# Java Geburtstagsliste erstellen



## Karl Hermann (15. Dez 2010)

Hi, ich habe zu hause eine .txt Datei mit einer Klassenliste, welche vorlgendermaßen angelegt ist.

Nr;Name;Vorname;Geburtstag;Note1;Note2;Mündliche Note

als es sieht z.b. so aus:
1;Mustermann;Heinz;01.01.1993;4;3;2;
2;Musterfrau;Christina;02.02.1993;6;6;6

Ich muss jetzt eine Geburtstagsliste von der Klassenliste ausgeben lassen(sortiert nach Geburtstagen pro Jahr).
Nach der Ausgabe soll gefragt werden, ob die Liste abgespeichert werden soll.
Wenn ja, dann soll sie als .txt datei gespeichert werden.

Wie mache ich das genau.
Insbesondere habe ich Probleme beim sortieren der Geburtstage und wie man die Geburtstagsliste dann als .txt datei speichert.

Für Hilfe wäre ich dankbar:toll:


----------



## ARadauer (15. Dez 2010)

Klasse for die Personen machen, klasse implementiert Comparable 
mit BufferedReader zeilenweise lesen
Objekte erzeugen, mit den werte aus der zeile die zu mit split zerteilst...
In liste halten
Mit BufferedWritter wieder schreiben...

schau mal wie weit du kommst
bei konkreteren Fragen helf ich dir gerne weiter aber hier einfach die Aufgabenstellung zu posten das ist ein bisschen wenig...


----------



## Karl Hermann (15. Dez 2010)

Ich wollte eigentlich eine klare Antwort und nicht so etwas unverständliches.                     Ein Beispiel wäre ganz gut!!! ;-)

sorry, war nicht so gemeint!!! Hat mich nur ein bisschen aufgeregt!!! Bleibe sonst sitzen!!! :joke:

Un das DARF nicht passieren;(
Bitte helft mir

Sorry, das war ein Doppelpost.
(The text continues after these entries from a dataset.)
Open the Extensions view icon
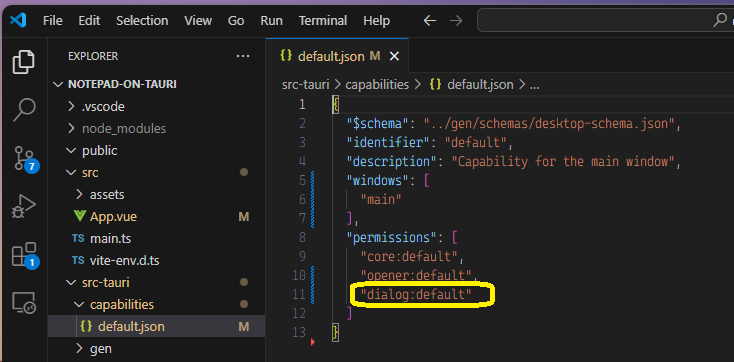The width and height of the screenshot is (734, 362). point(24,256)
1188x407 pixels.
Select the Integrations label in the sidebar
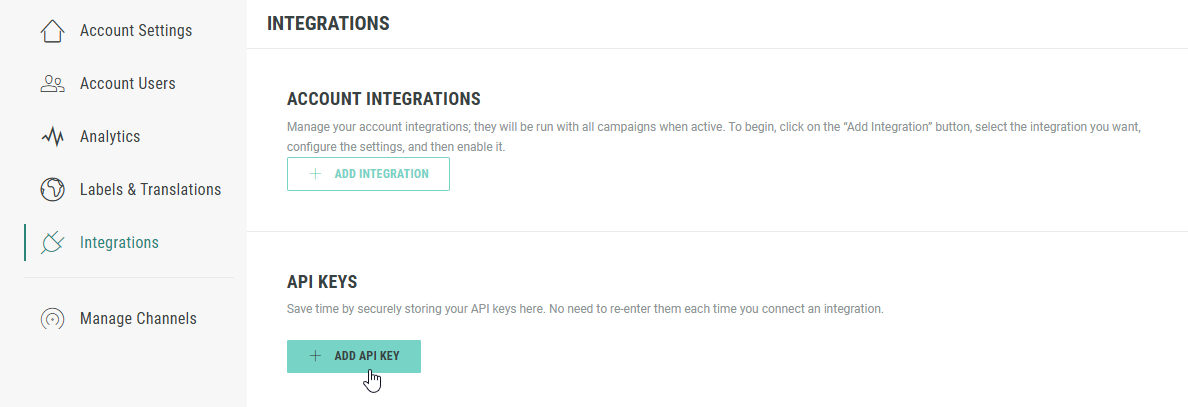coord(119,243)
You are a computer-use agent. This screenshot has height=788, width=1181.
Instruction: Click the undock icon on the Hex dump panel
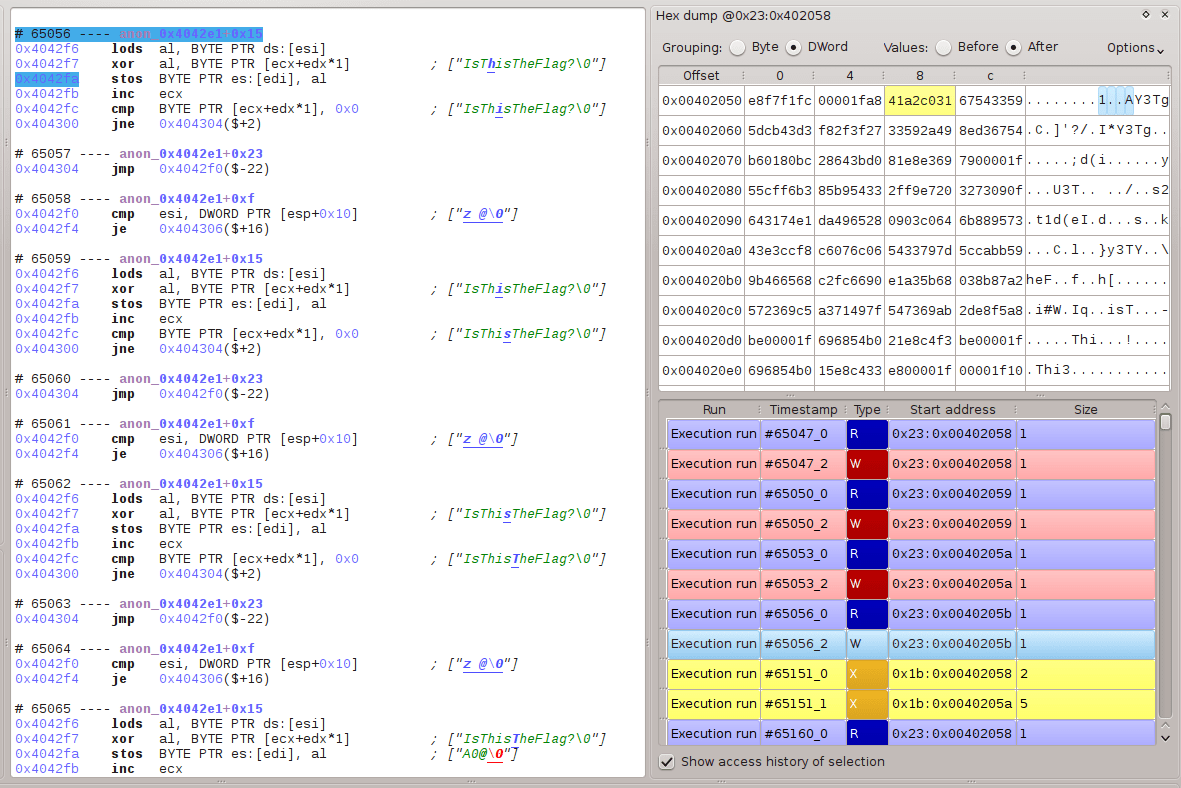pyautogui.click(x=1146, y=15)
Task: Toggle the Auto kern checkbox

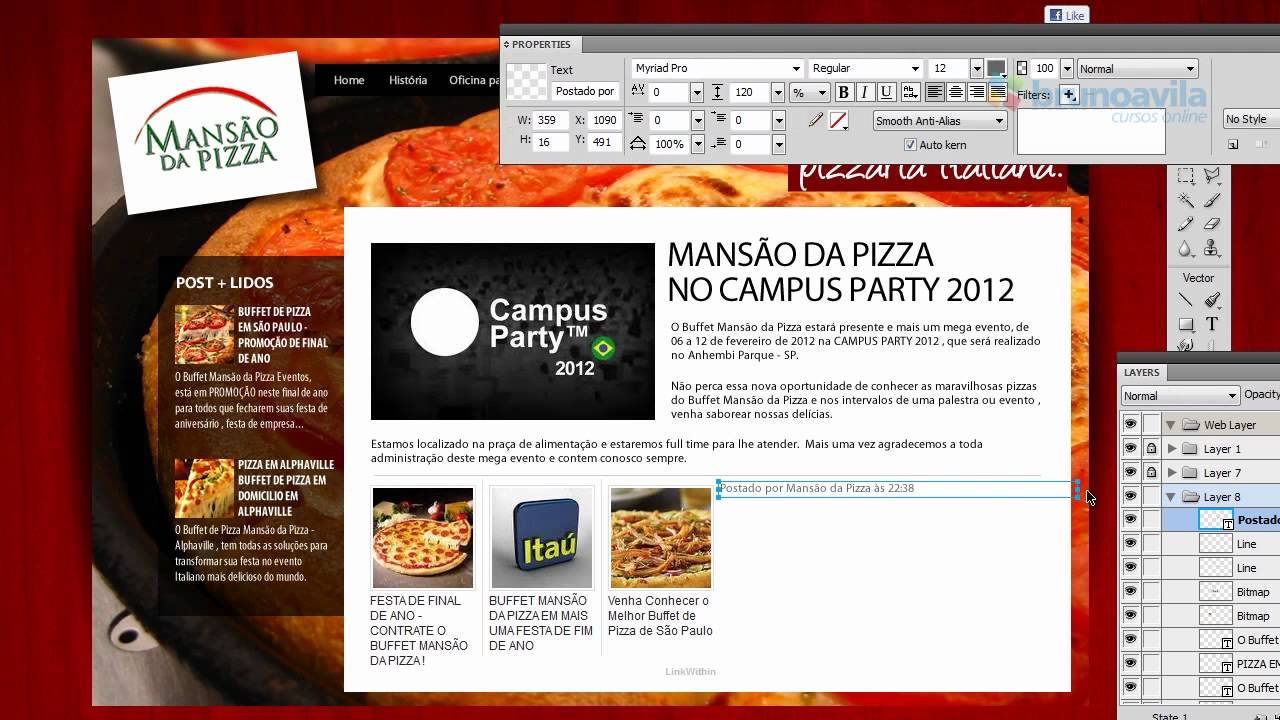Action: click(x=910, y=145)
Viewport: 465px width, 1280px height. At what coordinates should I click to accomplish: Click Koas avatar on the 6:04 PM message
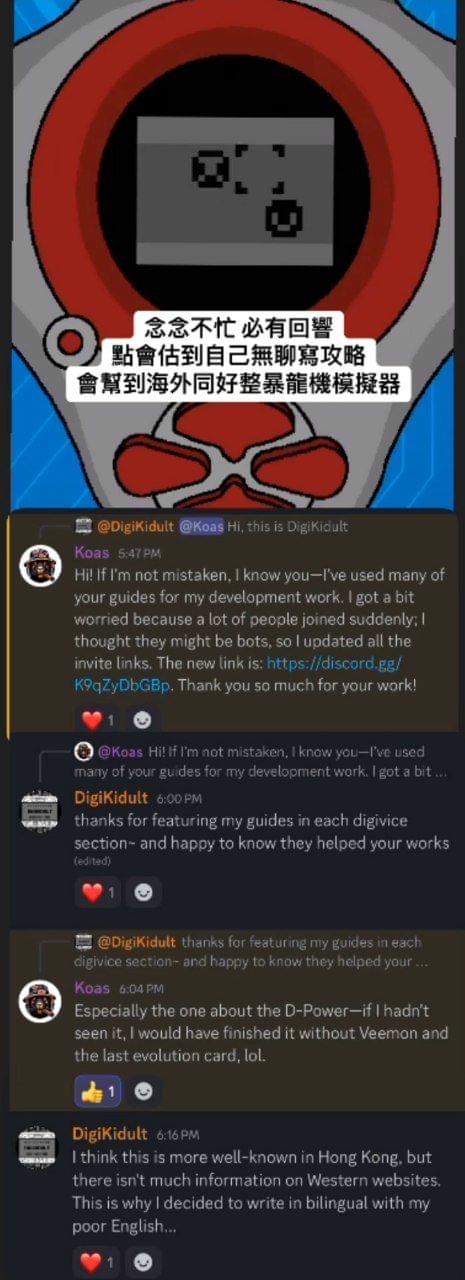pos(41,1002)
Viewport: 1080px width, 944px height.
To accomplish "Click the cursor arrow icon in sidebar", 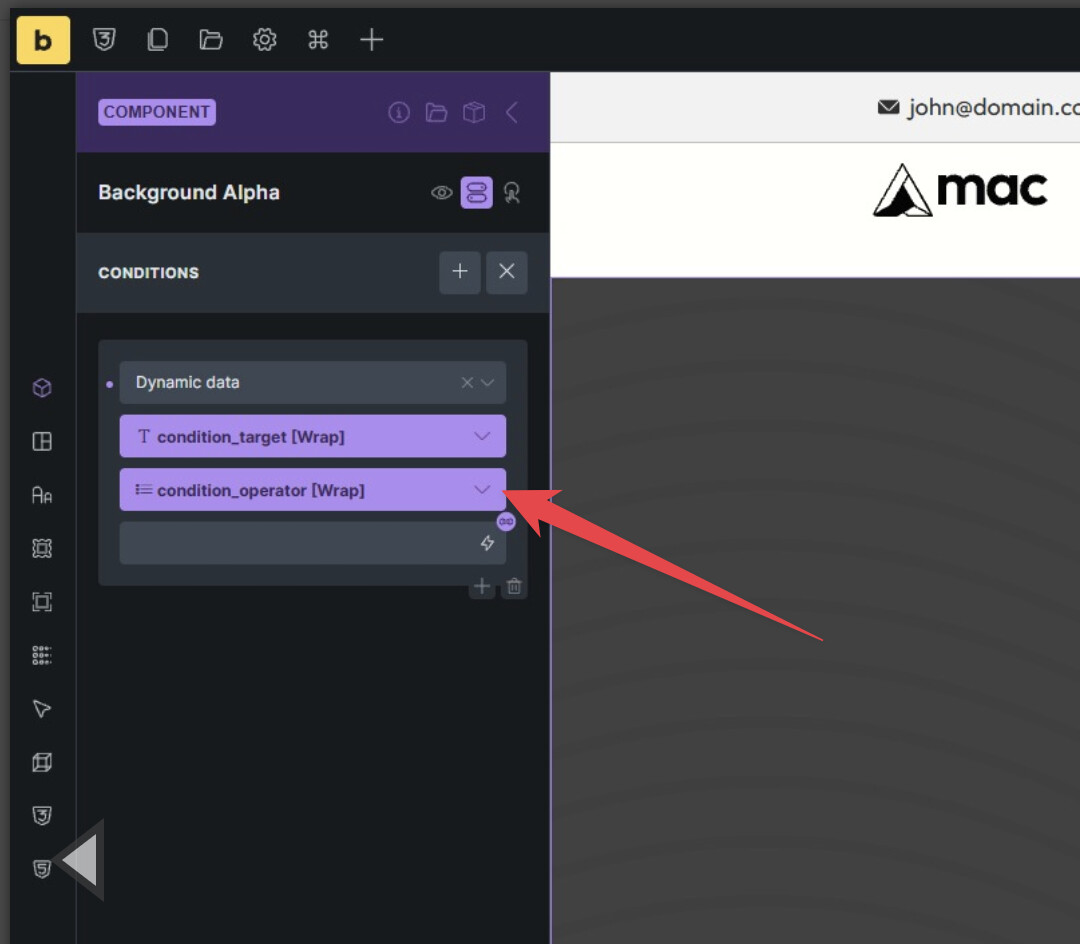I will click(x=42, y=709).
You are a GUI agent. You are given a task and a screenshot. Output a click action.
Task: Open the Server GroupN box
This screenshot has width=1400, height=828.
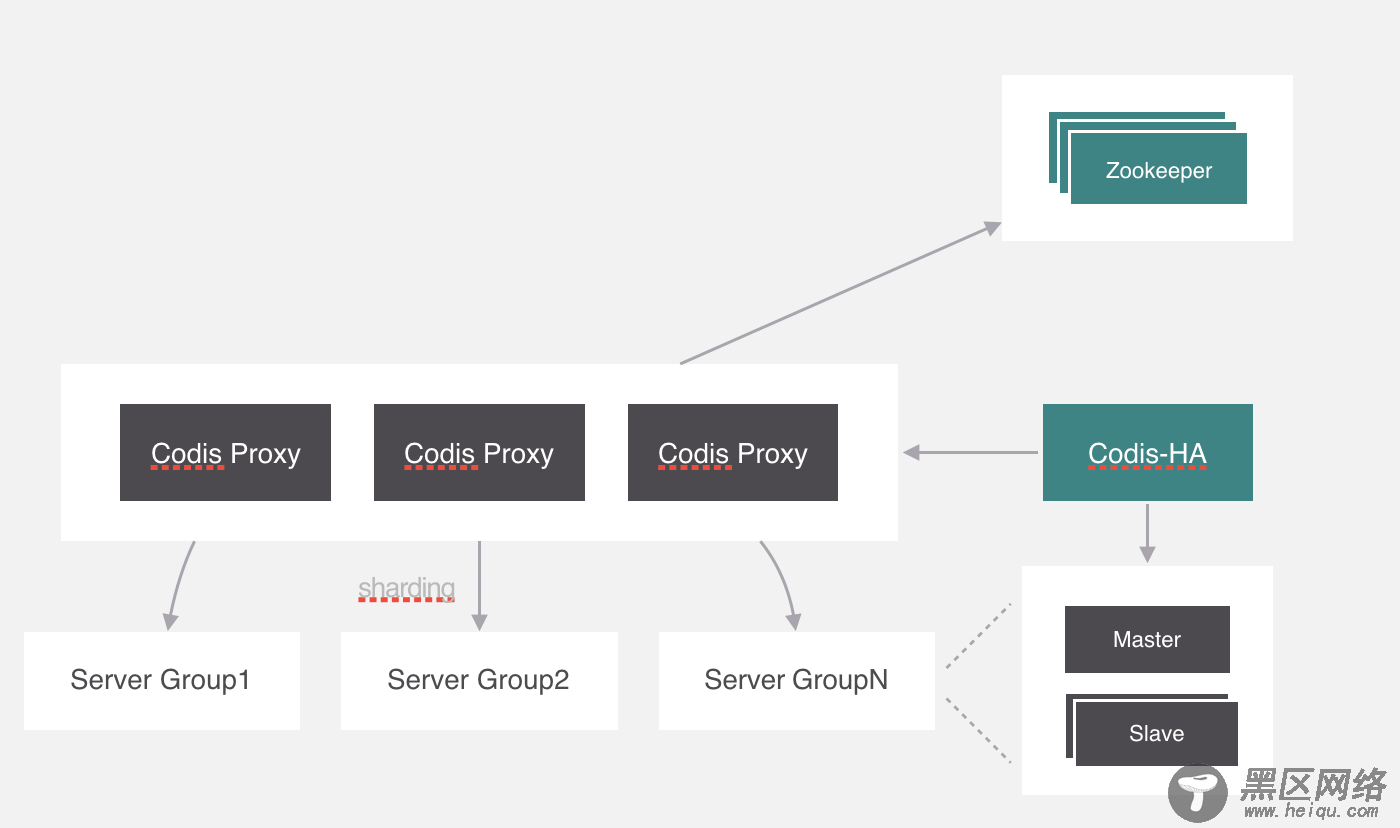[x=796, y=680]
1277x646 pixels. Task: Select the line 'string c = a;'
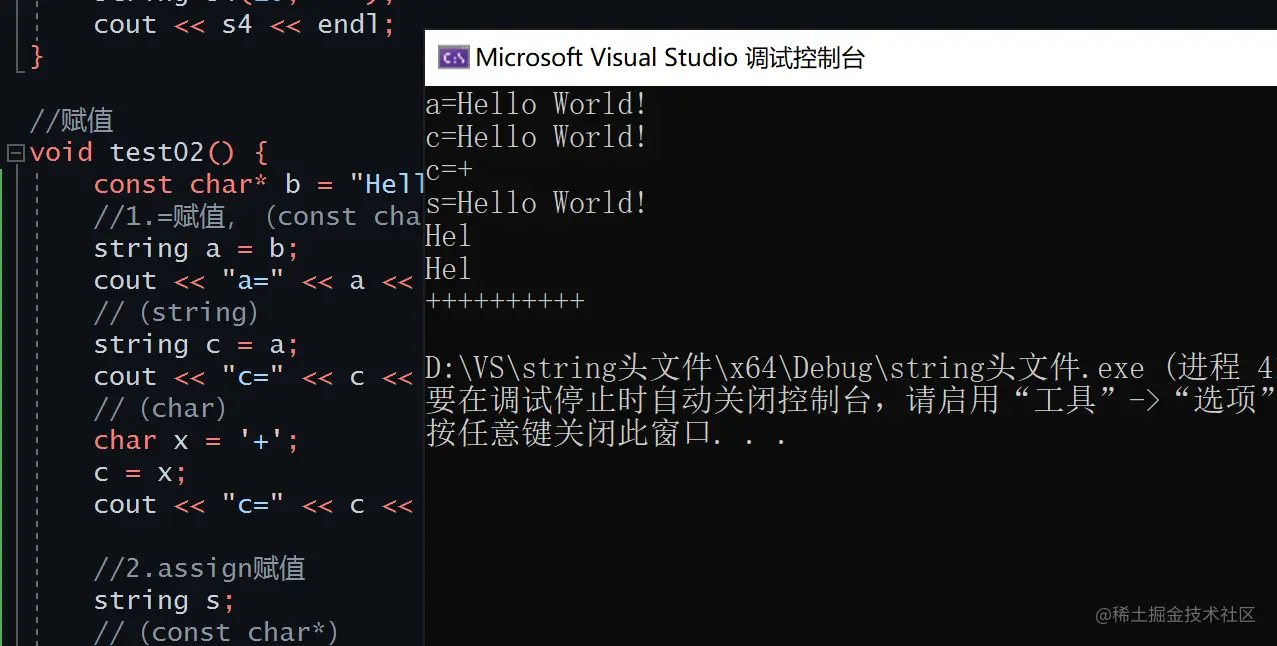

Ah, das war ja sogar schon der 3. muhaha   :-D

Ich bins der Karl Hermann und ein Sparfuchs!.

Helft mir!!!


----------



## MiDniGG (15. Dez 2010)

Wow. Kann das mal bitte ein Mod unterbinden. So viel ... auf einmal... -.-'

Ansonsten @Karl Hermann: Wie wäre es, wenn Du mal damit anfängst was Dir ARadauer gesagt hat. Glaubst Du wirklich wir schreiben Dir hier schnell Deine Hausaufgaben zusammen? :-D


----------



## Karl Hermann (15. Dez 2010)

Was ist ein Mod?
Meinst du die Modulo Rechnung??

Und was soll unterbunden werden?

Kennt Ihr Gerald Asamoah (ohohoh)?


----------



## Orothred (15. Dez 2010)

Also irgendwas läuft bei dir schief hab ich das Gefühl...^^

Dir wurde ein Lösungsansatz gepostet, wenn du damit nix anfangen kannst fehlen dir ganz elementare Grundlagen, dann würde ich erstmal ein paar Anfänger-Tutorials lesen.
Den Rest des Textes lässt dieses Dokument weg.